═══ Excerpted passage
New Screening Technique for Ovarian Cancer
Study Shows New Approach May Have Potential to Screen for Early-Stage Ovarian Cancer
WebMD News Archive
For the new study, the researchers evaluated the "Risk of Ovarian Cancer Algorithm" (ROCA), based on a patient's age and changes in CA-125 blood levels results over time.
Women with the greatest change in CA-125 levels are referred for transvaginal sonography (TVS), and, when needed, to a gynecologic oncologist to determine if surgery is necessary.
The study included 3,238 postmenopausal women aged 50 to 74 without a family history of breast or ovarian cancer. They were followed for up to nine years.
On an annual basis, less than 1% of the women were categorized as high risk of ovarian cancer based on their change in CA-125 levels and referred for TVS.
About 7% of women were categorized as being at intermediate risk -- "their CA-125 levels went up slightly," Lu says -- and told to come back for CA-125 screening every three months.
"So over 90% of women were low risk and just had to come back for CA-125 screening annually," she says.
Of the 85 women categorized as high risk over the course of the study, eight went on to have surgery.
Three of the eight had early-stage aggressive ovarian cancers, "the kind that I as a doctor want to pick up early," Lu says.
"All three women with invasive ovarian cancers had at least three years of low-risk annual CA-125 values prior to a rising CA-125," she adds.
══════
═══ Recorded data
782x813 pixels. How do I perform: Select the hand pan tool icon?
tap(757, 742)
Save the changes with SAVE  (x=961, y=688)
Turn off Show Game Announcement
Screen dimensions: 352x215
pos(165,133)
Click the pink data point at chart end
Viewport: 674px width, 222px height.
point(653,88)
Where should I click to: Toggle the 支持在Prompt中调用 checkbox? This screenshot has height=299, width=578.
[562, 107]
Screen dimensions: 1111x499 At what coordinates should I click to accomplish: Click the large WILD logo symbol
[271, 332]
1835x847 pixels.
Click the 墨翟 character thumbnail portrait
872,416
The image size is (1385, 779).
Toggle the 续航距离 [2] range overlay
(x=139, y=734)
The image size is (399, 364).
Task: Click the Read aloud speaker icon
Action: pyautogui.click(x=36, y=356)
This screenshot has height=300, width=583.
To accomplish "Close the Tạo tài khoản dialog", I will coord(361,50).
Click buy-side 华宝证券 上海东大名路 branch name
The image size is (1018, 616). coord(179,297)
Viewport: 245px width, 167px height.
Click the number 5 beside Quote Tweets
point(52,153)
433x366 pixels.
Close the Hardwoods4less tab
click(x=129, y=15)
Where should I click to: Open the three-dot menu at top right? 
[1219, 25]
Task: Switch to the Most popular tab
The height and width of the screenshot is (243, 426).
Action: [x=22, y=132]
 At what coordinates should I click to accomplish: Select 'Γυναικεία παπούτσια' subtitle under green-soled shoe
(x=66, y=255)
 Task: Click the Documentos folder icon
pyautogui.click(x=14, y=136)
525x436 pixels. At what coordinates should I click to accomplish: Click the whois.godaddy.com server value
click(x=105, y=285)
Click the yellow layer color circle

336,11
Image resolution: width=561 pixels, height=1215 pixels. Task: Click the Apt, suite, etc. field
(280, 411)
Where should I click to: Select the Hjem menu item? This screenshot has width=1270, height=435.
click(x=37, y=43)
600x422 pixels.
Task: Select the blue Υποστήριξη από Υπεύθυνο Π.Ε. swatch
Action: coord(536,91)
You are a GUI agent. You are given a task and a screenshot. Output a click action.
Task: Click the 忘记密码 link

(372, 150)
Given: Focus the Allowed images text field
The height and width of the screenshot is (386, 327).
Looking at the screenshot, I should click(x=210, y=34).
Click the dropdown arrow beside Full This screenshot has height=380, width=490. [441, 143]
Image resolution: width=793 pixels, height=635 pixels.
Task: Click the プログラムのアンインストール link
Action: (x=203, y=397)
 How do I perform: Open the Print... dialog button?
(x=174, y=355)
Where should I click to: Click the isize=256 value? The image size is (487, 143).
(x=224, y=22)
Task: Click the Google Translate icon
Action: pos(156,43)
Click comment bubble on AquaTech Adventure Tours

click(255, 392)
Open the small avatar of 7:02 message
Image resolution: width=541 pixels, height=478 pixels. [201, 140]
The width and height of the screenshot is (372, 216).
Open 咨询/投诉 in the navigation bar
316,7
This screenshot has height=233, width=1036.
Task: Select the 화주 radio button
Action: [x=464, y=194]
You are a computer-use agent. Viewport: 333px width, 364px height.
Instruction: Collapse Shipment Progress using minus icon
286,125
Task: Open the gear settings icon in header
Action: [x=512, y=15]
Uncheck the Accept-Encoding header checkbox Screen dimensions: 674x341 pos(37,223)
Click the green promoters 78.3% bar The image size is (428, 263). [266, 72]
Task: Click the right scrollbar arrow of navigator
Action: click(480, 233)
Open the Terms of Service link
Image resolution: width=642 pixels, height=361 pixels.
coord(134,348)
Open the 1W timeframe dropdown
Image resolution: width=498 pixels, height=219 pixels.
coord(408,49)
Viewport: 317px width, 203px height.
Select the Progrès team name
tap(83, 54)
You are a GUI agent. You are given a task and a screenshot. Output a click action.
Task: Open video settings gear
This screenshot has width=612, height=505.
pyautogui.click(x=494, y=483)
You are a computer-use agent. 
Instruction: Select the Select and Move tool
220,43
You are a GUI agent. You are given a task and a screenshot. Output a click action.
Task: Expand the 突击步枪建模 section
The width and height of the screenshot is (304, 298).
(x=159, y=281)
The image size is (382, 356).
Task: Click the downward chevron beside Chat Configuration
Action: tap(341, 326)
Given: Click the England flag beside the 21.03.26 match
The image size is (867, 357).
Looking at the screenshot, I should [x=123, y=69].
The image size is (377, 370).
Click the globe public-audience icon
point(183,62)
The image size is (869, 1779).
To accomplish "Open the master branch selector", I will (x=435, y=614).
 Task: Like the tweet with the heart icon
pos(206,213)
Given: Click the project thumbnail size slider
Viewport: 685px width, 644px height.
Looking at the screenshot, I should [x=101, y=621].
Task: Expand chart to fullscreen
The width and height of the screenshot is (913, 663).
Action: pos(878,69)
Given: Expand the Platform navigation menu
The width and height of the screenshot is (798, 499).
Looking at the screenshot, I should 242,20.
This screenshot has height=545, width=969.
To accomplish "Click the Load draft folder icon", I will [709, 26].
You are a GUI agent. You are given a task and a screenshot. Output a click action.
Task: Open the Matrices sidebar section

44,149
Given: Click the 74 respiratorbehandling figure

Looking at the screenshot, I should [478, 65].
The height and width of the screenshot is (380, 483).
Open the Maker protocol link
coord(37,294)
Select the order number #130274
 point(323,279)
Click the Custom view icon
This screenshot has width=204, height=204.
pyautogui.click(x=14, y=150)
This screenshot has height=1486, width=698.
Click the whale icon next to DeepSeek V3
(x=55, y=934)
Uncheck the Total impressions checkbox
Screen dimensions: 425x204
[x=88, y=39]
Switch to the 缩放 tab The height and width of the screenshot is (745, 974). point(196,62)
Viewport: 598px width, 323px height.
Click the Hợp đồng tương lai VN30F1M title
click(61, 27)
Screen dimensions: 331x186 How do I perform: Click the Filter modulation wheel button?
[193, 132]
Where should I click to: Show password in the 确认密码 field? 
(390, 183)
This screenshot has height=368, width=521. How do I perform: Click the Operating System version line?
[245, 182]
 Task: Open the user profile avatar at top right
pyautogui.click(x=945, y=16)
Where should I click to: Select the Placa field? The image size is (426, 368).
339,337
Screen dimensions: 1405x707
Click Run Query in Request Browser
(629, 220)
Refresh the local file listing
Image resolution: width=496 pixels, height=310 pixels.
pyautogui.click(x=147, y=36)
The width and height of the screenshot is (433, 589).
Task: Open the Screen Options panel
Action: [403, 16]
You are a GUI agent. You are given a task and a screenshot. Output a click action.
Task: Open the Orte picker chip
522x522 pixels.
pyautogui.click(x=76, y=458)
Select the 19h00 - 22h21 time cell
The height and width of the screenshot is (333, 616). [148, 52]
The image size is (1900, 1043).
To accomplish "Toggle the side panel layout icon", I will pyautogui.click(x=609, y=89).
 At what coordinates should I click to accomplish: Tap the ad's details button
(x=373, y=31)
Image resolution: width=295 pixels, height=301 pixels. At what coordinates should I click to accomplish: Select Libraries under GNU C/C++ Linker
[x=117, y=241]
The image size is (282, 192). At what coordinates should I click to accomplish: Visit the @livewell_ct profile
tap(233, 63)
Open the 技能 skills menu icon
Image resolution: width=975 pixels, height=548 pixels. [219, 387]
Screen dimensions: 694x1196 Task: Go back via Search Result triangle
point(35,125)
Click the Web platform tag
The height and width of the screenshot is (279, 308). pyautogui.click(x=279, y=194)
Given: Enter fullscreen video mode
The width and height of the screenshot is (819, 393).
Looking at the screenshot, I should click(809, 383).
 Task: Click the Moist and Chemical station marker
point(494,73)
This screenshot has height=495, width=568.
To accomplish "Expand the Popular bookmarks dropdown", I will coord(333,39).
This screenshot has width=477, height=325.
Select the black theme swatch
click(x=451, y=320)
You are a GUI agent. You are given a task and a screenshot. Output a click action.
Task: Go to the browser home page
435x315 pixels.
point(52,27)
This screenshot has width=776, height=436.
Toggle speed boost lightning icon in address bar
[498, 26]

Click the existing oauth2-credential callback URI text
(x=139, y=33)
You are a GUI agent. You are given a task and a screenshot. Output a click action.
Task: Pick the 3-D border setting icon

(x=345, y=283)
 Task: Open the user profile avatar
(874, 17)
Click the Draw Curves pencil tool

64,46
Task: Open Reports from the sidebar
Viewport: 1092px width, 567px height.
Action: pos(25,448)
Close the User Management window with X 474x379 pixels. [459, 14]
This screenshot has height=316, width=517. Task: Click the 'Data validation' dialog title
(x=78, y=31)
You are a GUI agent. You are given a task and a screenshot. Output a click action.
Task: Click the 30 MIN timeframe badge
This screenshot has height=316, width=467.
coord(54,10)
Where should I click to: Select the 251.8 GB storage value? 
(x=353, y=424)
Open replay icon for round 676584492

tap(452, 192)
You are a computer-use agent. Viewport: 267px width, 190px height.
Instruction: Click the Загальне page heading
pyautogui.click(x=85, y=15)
══════
Required tasks –
**1)** Decide whether each statement below agrees with the ovarian cancer screening article. Answer yes or no, and quote the article's deciding words.
(a) The women in the study were followed for up to ten years.
(b) Women at intermediate risk were told to return for CA-125 screening every three months.
(c) All eight women who went on to have surgery had early-stage aggressive ovarian cancers.
**2)** Continue the ovarian cancer screening article after its last sentence.

Task responses –
**1)**
(a) No: "They were followed for up to nine years."
(b) Yes: "told to come back for CA-125 screening every three months"
(c) No: "Three of the eight had early-stage aggressive ovarian cancers"

**2)**
Two women had borderline ovarian tumors, two had benign ovarian tumors, and one had endometrial cancer.
A total of 99.9% of women categorized as being high risk based on the ROCA results did in fact have cancer, meaning that the rate of false-positives "is very, very low," Lu says.
The study also showed that based on ROCA results, no more than three operations were needed to detect one case of invasive ovarian cancer.
"Within the medical community, we feel like it should be no more than 10 operations to detect one case of invasive cancer, so this is within those parameters," Lu says.
There were not enough patients to determine the false-negative rate, Lu says.
The approach missed two borderline cases; however, no invasive ovarian cancers were missed.
"Could these borderline cases become invasive later? It's possible, but biologically, they tend to act differently," Lu says.